Ein Wort aus Luhden ...

 
Lutz Gräber

Trauer gehört genauso zum Leben wie Freude und Glück. Das vergessen wir oft. Ein wirklich gutes Leben definiert sich in unserer Gesellschaft vor allem durch die persönlichen Glücks- und Wohlfühlerfahrungen. Leid und Schmerz, Tod und Trauer sollen im Bedarfsfall möglichst professionell „bearbeitet“ werden. Alexander Mitscherlich hat uns schon vor fast 50 Jahren sogar eine „Unfähigkeit zum Trauern“ nachgesagt. Damals noch aus anderen Gründen. Für Mitscherlich war klar: Die Deutschen verleugnen die in der nationalsozialistischen Vergangenheit verloren gegangenen Ideale des eigenen Lebens und legen über diese Zeit einen Schleier des Vergessens. Der verhindert, dass auch über die Toten angemessen getrauert werden kann. Aus unterschiedlichen Gründen haben wir demnach schon immer Schuld, Tod und Trauer in unserem Leben und unserer Gesellschaft verdrängt –und tun es noch.
Die Gedenkveranstaltungen am Volkstrauertag leisten einen erheblichen Beitrag gegen diese Verdrängung anzugehen. Sie erinnern an die Opfer der Weltkriege, insbesondere der Nazi-Diktatur und ermöglichen so  Trauer über den persönlichen Verlust und eine Einordnung in die wirklichen Zusammenhänge von nationaler Begeisterung, Versagen, Schuld und Infragestellung des eigenen Lebensentwurfes. Allen Versuchen der rechten Szene, am Volkstrauertag wieder eine „Heldenverehrung“ zu installieren, muss deshalb eine deutliche Absage erteilt werden. Wenn Menschen sterben müssen, um zu Helden zu werden, wird der Nationalsozialismus und seine Verbrechen verharmlost und die Opfer der Nazi-Diktatur, auch die gefallenen Soldaten, verhöhnt.

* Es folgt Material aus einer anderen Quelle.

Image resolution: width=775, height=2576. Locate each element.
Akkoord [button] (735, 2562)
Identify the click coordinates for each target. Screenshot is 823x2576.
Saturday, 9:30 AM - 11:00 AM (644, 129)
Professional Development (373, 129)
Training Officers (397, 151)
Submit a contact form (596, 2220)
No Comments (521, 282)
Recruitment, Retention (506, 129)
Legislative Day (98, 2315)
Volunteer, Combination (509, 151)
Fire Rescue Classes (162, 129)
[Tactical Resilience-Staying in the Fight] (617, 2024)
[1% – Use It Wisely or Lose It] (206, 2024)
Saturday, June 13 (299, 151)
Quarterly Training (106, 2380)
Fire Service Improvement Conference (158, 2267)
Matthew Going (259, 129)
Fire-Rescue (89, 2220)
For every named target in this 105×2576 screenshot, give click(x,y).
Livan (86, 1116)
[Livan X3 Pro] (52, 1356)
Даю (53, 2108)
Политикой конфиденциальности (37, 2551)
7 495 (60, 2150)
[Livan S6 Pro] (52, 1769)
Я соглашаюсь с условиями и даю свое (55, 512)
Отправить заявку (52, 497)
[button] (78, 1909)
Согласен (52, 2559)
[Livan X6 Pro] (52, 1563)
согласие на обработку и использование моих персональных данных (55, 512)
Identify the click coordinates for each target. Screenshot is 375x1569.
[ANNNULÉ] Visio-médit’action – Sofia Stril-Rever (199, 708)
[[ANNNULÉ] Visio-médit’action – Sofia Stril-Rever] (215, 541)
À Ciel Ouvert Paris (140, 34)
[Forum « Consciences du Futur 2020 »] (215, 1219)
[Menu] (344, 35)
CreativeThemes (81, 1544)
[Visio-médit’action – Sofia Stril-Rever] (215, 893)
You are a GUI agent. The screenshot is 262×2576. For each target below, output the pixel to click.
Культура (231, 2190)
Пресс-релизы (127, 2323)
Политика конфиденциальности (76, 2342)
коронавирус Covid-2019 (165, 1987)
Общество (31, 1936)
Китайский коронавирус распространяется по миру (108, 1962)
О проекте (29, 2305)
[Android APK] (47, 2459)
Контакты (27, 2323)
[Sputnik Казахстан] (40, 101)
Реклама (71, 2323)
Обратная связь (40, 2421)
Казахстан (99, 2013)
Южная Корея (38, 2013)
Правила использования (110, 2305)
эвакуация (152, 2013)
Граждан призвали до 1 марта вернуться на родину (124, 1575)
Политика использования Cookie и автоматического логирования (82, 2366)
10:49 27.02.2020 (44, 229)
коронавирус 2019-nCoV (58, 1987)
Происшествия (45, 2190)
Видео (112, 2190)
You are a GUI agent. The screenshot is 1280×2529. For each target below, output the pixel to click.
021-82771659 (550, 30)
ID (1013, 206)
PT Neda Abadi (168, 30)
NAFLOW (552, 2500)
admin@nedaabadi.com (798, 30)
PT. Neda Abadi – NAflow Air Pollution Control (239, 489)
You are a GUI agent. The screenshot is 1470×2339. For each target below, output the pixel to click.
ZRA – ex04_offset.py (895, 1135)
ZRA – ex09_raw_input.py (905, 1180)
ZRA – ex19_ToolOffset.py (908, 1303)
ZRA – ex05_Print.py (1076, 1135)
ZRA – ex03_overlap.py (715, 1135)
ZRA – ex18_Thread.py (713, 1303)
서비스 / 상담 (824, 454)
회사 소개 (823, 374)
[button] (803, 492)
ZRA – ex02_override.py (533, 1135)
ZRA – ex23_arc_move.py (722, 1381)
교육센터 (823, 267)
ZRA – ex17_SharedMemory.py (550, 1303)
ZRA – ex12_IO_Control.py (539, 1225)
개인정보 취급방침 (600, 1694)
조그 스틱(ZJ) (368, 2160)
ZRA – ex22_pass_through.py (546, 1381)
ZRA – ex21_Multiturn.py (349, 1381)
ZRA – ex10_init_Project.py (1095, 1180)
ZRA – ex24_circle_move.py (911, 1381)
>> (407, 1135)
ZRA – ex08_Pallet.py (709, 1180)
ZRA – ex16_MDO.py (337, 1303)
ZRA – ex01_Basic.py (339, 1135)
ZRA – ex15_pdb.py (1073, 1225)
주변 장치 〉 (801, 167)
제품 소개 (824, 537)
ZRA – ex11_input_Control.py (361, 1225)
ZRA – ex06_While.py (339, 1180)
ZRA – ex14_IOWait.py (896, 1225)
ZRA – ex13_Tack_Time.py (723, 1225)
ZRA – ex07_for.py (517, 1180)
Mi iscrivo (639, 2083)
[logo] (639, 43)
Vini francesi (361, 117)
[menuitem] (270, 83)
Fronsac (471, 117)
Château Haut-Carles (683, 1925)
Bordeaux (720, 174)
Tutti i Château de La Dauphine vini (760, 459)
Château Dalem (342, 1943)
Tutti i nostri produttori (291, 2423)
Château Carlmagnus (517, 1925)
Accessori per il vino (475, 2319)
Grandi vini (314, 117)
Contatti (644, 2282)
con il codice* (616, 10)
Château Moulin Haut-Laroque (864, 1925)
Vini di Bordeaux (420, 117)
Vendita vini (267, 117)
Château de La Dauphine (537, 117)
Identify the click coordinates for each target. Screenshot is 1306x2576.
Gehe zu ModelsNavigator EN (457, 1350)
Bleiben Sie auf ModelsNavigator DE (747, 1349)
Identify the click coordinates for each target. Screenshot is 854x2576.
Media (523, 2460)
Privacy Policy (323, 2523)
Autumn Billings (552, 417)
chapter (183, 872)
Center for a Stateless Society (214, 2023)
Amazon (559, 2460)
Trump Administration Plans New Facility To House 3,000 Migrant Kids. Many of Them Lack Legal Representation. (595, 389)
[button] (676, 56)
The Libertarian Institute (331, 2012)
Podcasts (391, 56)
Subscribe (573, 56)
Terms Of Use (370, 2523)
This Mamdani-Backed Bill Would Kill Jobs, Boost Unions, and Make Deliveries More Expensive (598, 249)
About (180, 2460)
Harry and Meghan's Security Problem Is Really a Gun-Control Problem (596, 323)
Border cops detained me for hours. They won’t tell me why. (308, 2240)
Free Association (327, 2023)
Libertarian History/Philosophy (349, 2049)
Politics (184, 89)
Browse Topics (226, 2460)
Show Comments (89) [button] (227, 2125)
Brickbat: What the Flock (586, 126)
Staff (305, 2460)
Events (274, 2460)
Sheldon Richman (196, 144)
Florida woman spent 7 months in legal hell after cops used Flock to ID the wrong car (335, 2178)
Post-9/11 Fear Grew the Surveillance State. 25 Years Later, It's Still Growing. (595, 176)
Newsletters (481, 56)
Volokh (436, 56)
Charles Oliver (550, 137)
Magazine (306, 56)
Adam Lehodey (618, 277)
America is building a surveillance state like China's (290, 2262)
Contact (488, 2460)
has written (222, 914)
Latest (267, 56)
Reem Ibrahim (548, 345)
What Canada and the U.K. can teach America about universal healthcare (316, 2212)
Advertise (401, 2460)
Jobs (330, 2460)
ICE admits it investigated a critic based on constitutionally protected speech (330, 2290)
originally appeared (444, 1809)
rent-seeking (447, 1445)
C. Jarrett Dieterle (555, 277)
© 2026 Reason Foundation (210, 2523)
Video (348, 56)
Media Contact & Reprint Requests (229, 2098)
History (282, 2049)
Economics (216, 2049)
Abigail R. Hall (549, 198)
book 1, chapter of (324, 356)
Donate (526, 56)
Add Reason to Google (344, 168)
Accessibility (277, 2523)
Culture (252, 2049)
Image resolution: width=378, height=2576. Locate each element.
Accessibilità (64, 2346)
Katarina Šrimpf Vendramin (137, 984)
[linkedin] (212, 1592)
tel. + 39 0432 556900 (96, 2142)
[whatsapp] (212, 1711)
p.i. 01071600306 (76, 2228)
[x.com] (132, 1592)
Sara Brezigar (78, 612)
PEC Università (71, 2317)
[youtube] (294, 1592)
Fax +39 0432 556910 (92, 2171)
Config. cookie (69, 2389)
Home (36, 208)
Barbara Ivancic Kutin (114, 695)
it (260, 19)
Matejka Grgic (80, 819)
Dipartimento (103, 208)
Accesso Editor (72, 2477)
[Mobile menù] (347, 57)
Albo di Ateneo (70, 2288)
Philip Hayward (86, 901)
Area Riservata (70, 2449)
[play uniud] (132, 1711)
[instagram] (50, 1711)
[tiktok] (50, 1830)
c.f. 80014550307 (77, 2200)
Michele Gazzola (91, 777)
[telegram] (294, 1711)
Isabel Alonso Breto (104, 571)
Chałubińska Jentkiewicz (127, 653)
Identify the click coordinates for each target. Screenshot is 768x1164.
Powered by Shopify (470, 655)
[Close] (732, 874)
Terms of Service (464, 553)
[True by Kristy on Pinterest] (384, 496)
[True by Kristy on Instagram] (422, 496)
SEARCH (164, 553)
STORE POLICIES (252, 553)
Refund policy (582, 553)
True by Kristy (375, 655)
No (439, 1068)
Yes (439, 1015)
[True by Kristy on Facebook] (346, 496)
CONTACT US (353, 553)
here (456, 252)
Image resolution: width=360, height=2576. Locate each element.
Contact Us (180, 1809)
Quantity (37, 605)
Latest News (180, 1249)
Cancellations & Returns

Die Gedenkveranstaltungen erinnern uns aber auch an die Opfer von Krieg, Terror und Verfolgung heute, in anderen Ländern, aber auch vor unserer Haustür: Durch Hass und Gewalt gegen Schwache, Fremde, Andersdenkende auch im Schaumburger Land. Der Volkstrauertag mahnt zu einem friedlichen Miteinander. Gestalten müssen wir es, auch indem wir Trauer und Schuld zulassen, beim Namen nennen und gegen allen Unfrieden angehen. Und im letzten gilt bei allem für mich: Mit aller Trauer und allem Bemühen, mit allem, was unser Leben in Freud und Leid ausmacht, dürfen wir uns von Gott gehalten wissen.